Tuesday, February 12, 2008


The Book: Paul S. Boyer, editor; THE OXFORD COMPANION TO UNITED STATES HISTORY. Oxford University Press, 2001 (first edition). Fine condition.
First read: Still reading
Owned since: 2002

It's very dangerous for me to open this book, and not just because it's massive and if I dropped it I'd break a toe. (The index alone is almost 80 pages long.) It's not unusual for me to look one thing up, and then raise my head again two hours later, following one reference to another.

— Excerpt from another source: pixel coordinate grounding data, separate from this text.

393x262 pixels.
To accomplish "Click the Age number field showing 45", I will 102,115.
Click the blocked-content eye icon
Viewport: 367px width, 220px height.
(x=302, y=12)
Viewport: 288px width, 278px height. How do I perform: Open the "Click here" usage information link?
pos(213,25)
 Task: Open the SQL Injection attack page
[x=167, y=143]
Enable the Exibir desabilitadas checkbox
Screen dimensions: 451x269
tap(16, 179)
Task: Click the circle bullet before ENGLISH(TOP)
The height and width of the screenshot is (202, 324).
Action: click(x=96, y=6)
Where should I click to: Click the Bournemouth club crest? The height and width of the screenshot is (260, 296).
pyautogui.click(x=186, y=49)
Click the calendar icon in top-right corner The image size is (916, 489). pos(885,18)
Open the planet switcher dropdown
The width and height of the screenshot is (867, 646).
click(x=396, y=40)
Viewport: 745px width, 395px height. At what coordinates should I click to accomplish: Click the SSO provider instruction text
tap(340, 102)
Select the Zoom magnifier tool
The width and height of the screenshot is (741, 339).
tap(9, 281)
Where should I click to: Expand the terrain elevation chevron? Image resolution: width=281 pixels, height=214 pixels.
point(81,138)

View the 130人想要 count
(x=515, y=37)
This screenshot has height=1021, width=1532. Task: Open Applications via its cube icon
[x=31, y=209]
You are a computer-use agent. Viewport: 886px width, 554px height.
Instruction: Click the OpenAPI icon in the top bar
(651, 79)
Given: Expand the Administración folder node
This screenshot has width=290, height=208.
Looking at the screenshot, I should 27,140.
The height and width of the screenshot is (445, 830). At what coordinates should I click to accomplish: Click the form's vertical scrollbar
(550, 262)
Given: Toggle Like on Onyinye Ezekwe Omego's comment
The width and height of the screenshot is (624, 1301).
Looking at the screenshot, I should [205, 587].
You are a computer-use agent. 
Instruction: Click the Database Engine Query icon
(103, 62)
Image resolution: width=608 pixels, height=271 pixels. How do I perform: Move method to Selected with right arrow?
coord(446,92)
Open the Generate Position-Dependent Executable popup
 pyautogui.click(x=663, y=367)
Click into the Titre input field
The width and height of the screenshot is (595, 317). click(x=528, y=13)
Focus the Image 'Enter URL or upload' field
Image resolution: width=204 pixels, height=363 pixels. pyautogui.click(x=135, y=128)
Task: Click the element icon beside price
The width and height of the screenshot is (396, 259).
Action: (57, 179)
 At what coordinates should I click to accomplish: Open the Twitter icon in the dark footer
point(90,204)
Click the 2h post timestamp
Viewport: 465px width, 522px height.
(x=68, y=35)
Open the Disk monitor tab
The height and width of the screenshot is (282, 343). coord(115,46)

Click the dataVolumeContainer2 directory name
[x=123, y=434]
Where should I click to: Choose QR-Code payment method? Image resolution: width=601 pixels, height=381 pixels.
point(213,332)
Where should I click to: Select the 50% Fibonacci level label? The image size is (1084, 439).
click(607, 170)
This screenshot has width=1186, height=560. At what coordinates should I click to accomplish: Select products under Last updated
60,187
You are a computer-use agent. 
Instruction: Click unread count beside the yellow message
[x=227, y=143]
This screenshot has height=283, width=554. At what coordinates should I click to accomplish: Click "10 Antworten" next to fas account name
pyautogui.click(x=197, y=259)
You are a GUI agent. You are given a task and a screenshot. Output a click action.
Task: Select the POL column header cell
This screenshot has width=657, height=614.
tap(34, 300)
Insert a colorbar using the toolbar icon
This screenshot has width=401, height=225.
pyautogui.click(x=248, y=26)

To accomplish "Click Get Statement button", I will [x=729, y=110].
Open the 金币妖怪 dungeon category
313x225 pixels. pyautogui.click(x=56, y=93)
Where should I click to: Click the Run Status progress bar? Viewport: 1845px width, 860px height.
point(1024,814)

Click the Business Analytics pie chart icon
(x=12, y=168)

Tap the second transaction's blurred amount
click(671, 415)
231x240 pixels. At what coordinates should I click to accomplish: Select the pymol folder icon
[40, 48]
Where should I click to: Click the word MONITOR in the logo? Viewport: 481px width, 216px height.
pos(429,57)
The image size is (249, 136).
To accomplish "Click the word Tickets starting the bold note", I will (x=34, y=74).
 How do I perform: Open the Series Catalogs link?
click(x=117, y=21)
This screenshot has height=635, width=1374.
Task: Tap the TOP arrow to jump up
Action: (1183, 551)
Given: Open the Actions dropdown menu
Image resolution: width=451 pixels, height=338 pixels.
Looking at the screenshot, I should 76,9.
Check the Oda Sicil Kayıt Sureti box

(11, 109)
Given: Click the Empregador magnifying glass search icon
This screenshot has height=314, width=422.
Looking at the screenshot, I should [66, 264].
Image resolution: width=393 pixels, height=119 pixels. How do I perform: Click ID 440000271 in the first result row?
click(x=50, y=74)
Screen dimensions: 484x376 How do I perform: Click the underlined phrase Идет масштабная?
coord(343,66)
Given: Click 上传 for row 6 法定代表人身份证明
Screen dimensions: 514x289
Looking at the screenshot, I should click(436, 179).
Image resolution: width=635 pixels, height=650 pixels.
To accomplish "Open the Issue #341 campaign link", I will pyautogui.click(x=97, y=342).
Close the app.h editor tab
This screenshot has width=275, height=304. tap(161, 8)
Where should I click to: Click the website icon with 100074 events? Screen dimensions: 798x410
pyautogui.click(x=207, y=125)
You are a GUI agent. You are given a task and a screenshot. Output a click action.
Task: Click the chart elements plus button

I open the book to find the entry on Abraham Lincoln, for instance, and my eye falls on the entry for Charles Lindbergh, which feels more interesting this morning -- and that takes me to an entry on Anti-Semitism -- which takes me to the entry on The Twenties -- which ends with an entry on Amusement Parks! I would love to write a history of amusement parks ... except that it appears that one Judith A. Adams has already written The American Amusement Park Industry: A History of Technology and Thrills. But the publication date on that is 1991, so maybe it's time for a new look ...

Anyway, I think I've made my point. Owning this book is like having my own personal museum of cool stuff.

And back to Lincoln, whose birthday is today. I never think about the fact that he was only 56 when he died; he was only 52 when he took office. And not to stretch a point, but he was elected after only two years in the United States Senate.

Historians still argue about the sincerity of his opposition to slavery, his willingness to suspend the rule of law, his personal foibles and emotional health. None of that matters. He was the right man for the time. He saved the United States. He took that burden on himself, and even if he'd lived to the end of his second term, he probably wouldn't have survived to old age -- photographs of him at the end of the war show a ruined man, old before his time.

In Mrs. Holmes's fourth grade class, we got extra credit for memorizing the most important statements of American history -- the preamble to the Constitution, the complete lyrics of our national anthem, the Gettysburg Address, and the final paragraphs of Lincoln's Second Inaugural Address. Thanks to Mrs. Holmes, if you woke me up in the middle of the night, I could still give you these lines:
With malice toward none, with charity for all, with firmness in the right as God gives us to see the right, let us strive on to finish the work we are in, to bind up the nation's wounds, to care for him who shall have borne the battle and for his widow and his orphan, to do all which may achieve and cherish a just and lasting peace among ourselves and with all nations.

It's a good day for voting in Virginia, Maryland, and D.C. Wish I was there today.